Masyarakat dan kurikulum
Masyarakat
adalah suatu kelompok individu yang diorganisasikan mereka sendiri kedalam
kelompok berbeda. Dilihat dari definisi tersebut,maka kebudayaan dapat
dibedakan dengan istilah masyarakat yang mempunyai arti suatu kelompok individu
yang teroganisir yang berpikir tentang dirinya sebagai suatu yang berbeda
dengan kelompok atau masyarakat lainnya.
Tiap
masarakat memiliki kebudayaan sendiri, dengan demikian yang membedakan
masyarakat yang satu dengan yang lainnya adalah kebudayaan.
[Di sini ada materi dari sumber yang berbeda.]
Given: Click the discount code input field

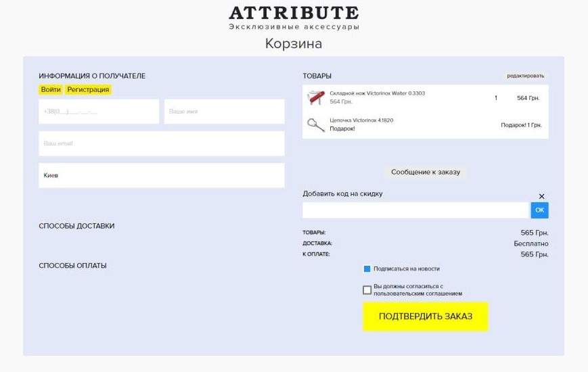Looking at the screenshot, I should [x=415, y=210].
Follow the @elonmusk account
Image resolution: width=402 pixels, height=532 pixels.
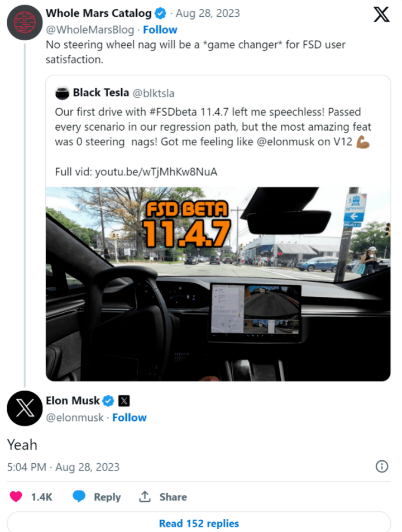(x=129, y=417)
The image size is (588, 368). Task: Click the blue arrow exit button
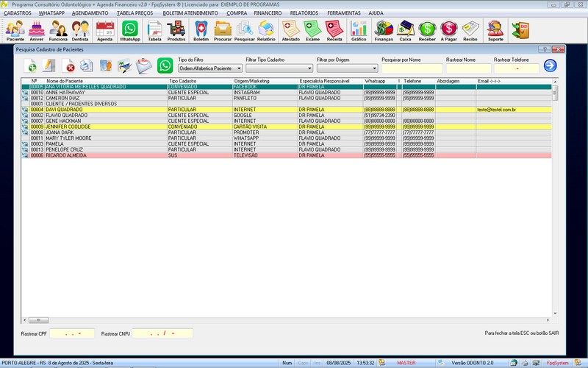coord(550,66)
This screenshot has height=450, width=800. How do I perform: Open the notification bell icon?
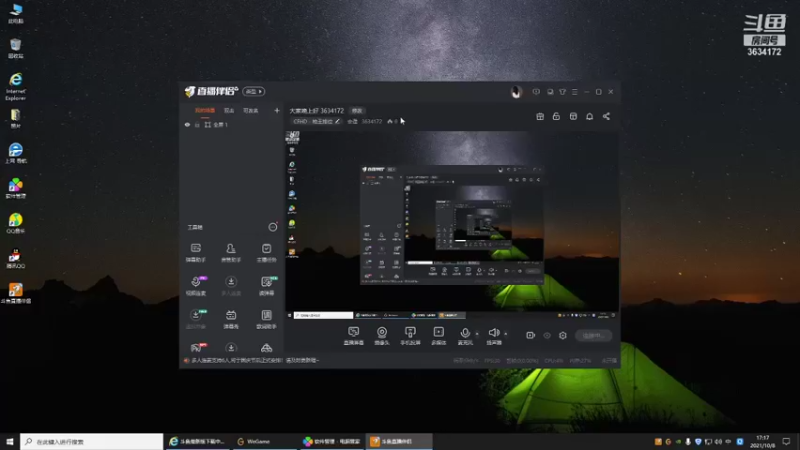[x=589, y=116]
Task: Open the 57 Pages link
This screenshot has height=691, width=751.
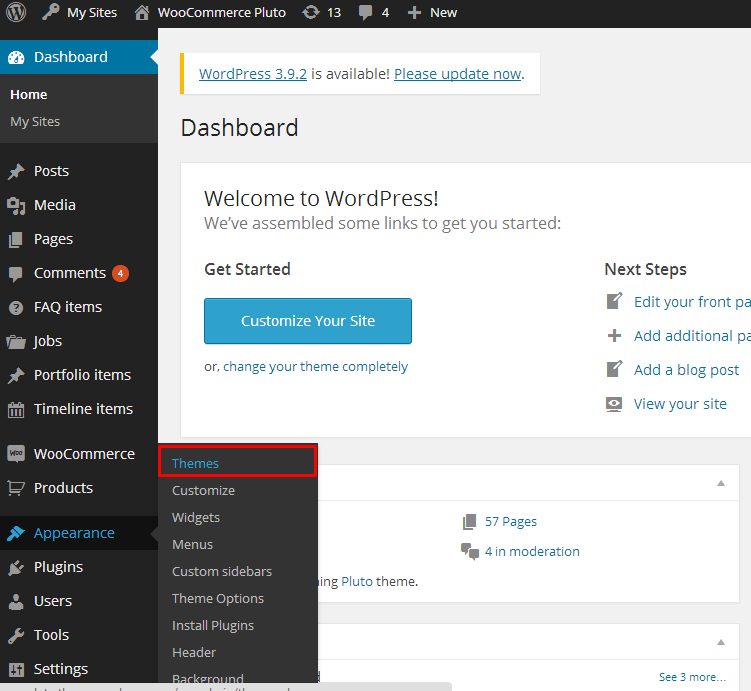Action: pyautogui.click(x=511, y=521)
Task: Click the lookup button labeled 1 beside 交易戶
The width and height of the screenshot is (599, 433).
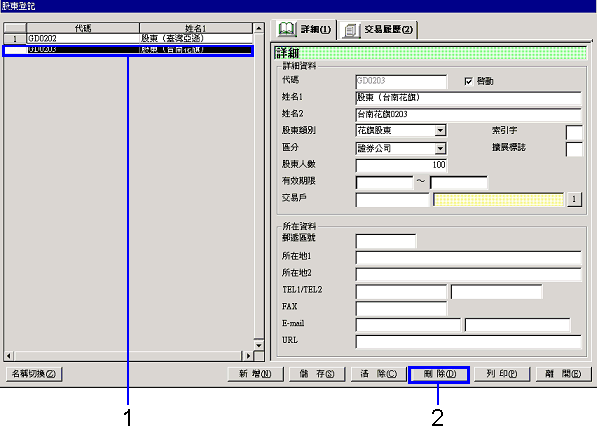Action: click(573, 199)
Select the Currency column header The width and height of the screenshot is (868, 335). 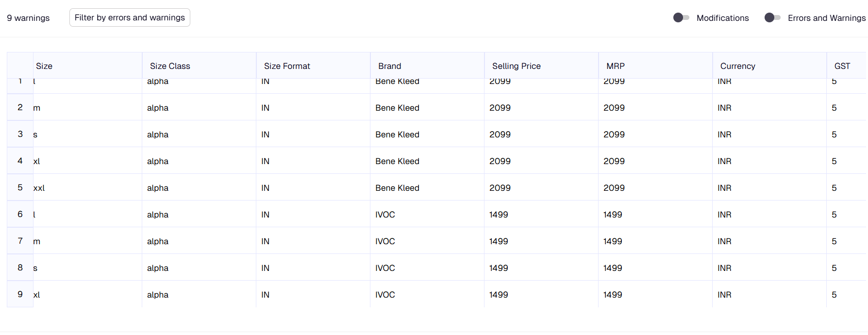[737, 66]
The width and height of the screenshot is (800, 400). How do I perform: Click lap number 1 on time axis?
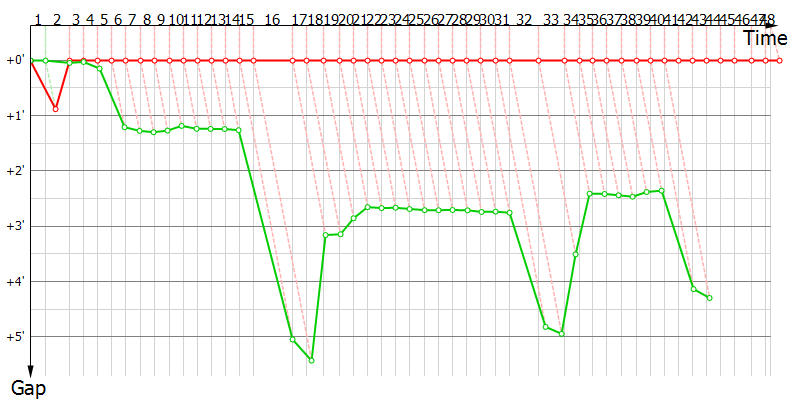coord(37,19)
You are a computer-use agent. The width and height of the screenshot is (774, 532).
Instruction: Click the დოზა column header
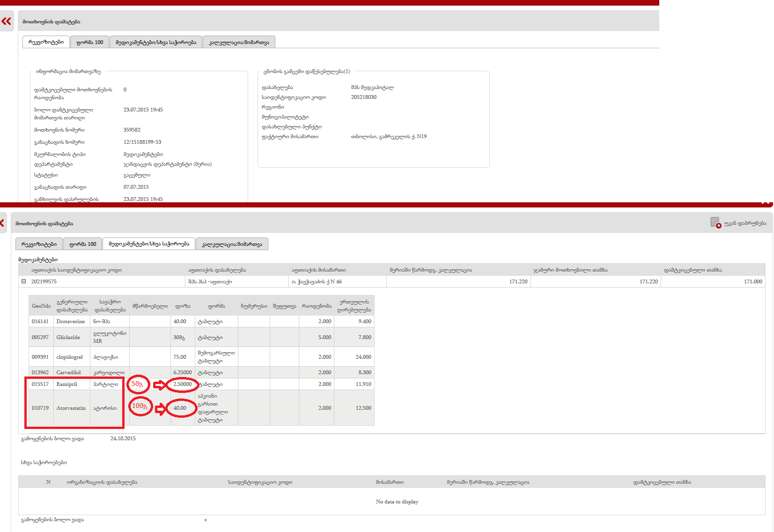click(183, 306)
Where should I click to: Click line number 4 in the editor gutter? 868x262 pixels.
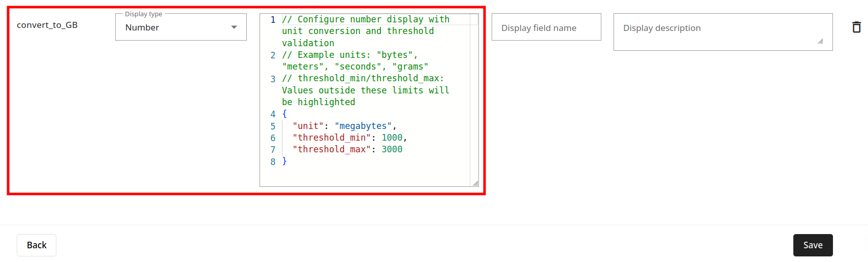coord(273,114)
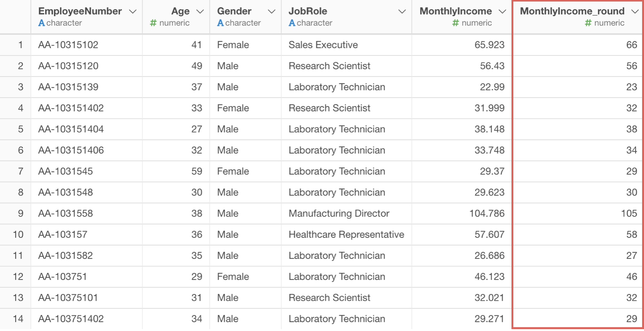Click the numeric hash icon under MonthlyIncome_round
The width and height of the screenshot is (644, 331).
tap(588, 23)
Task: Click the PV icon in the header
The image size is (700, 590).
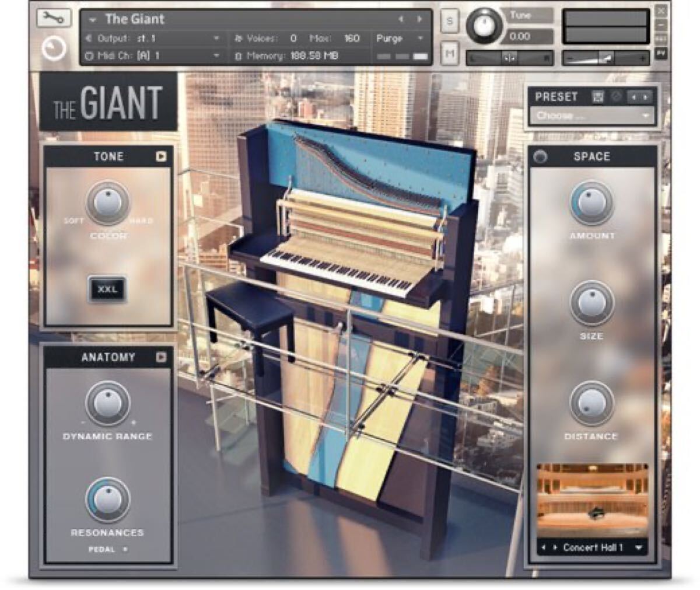Action: [x=661, y=53]
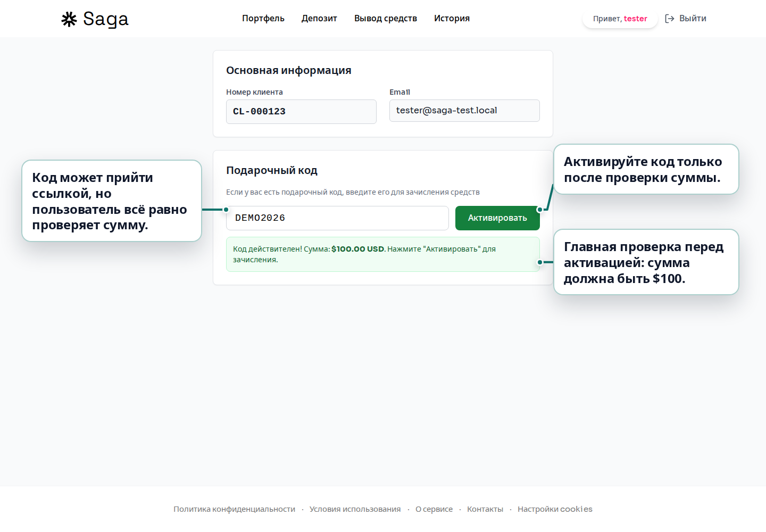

Apa yang menjadi
keyakinan pemikiran seseorang, reaksi terhadap perangsang sangat tergantung
kepada kebudayaan dimana ia dibesarkan.
Faktor
pengembangan kurikulum dalam masyrakat
Kurikulum
sebagai program pendidikan harus dapat menjawab tantangan dan tuntutan
masyarakat. Ada beberapa faktor yang memberikan pengaruh terhadap pengembangan
kurikulum dalam masyrakat, antara lain:
1) Kebutuhan masyarakat
Tuntutan
masyarakat adalah salah satu dasar dalam mengembangkan kurikulum. Kebutuhan
masyarakat tak pernah tak terbatas dan beraneka ragam. Oleh karena itu lembaga
pendidikan berusaha menyiapkan tenaga-tenaga terdidik yang terampil yang dapat
dijadikan sebagai penggali kebutuhan masyarakat.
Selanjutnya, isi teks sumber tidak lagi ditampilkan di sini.